TASK OBJECTIVE:
Convert the material into a Markdown table with the columns "Row" and "Line," starting at the line that contains "This screenshot has width=1270, height=952." and stopping after the line that contains "click(76, 428)". Number each row, skip any blank lines, and leave the pictures out.

>> Begin LISTED ENTRIES

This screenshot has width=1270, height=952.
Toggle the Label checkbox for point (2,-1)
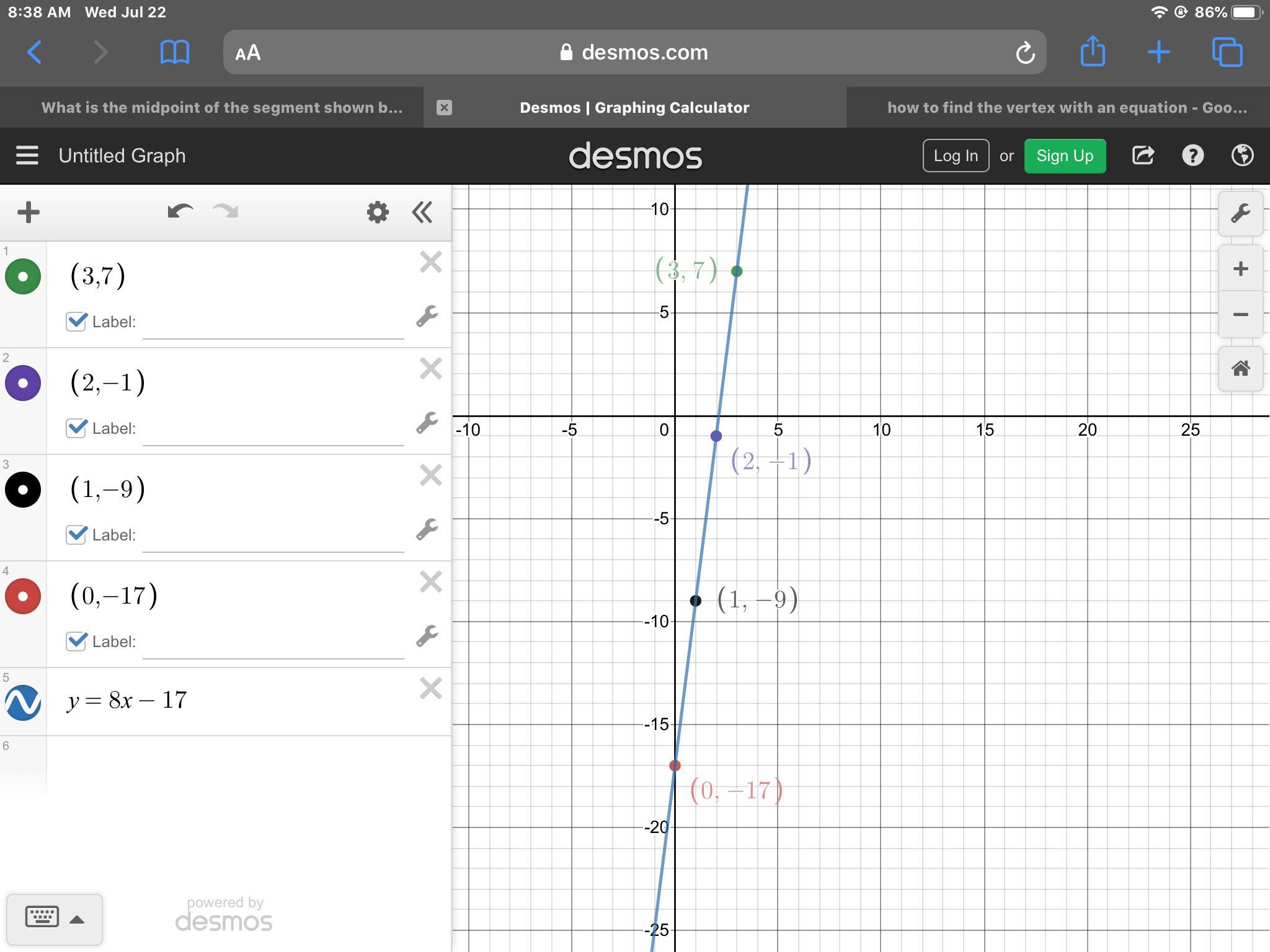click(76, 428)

>> End LISTED ENTRIES
>> Begin LISTED ENTRIES

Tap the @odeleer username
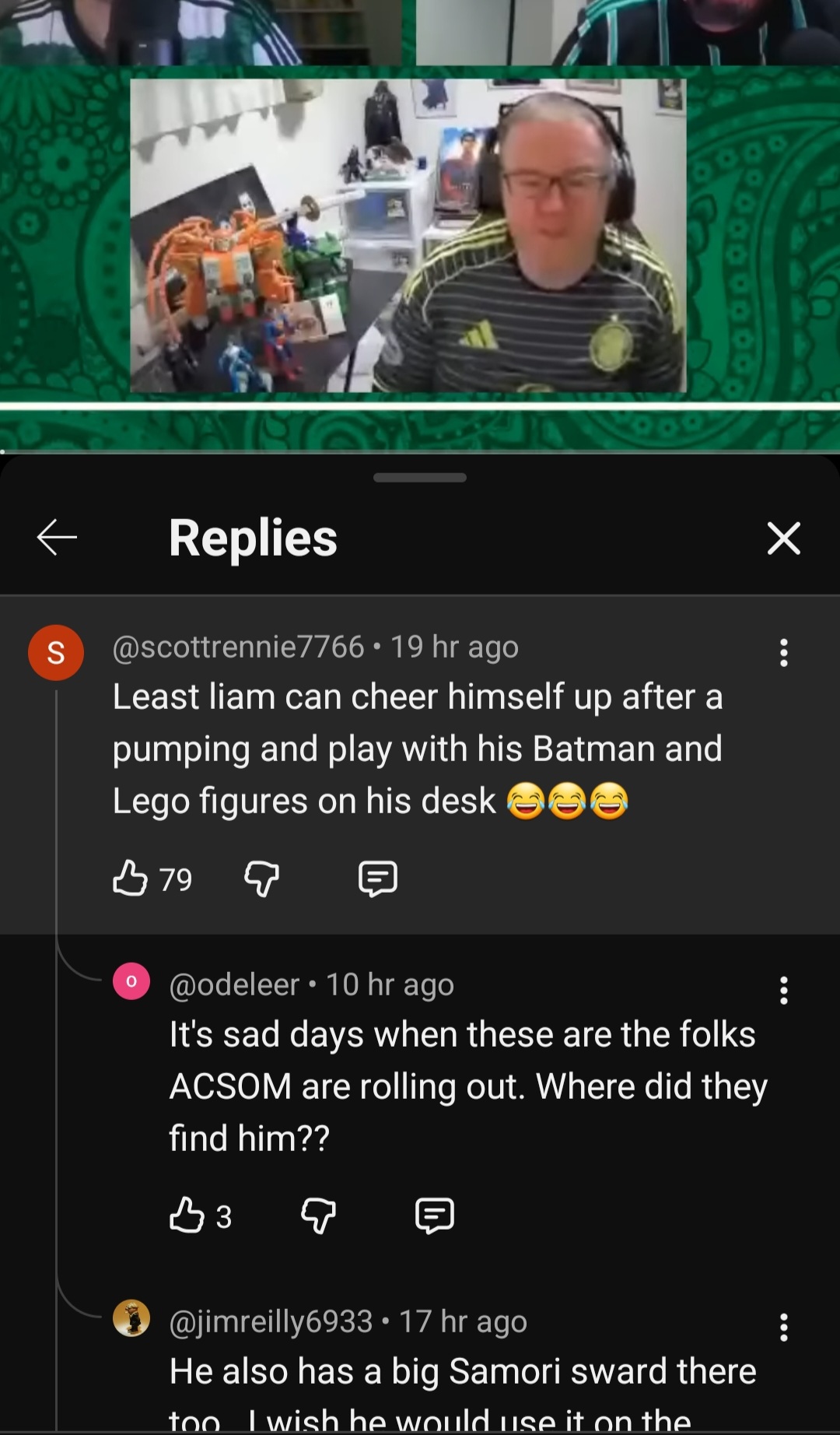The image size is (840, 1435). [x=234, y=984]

>> End LISTED ENTRIES

EXERCISE OUTPUT:
| Row | Line |
|---|---|
| 1 | This screenshot has width=1270, height=952. |
| 2 | Toggle the Label checkbox for point (2,-1) |
| 3 | click(76, 428) |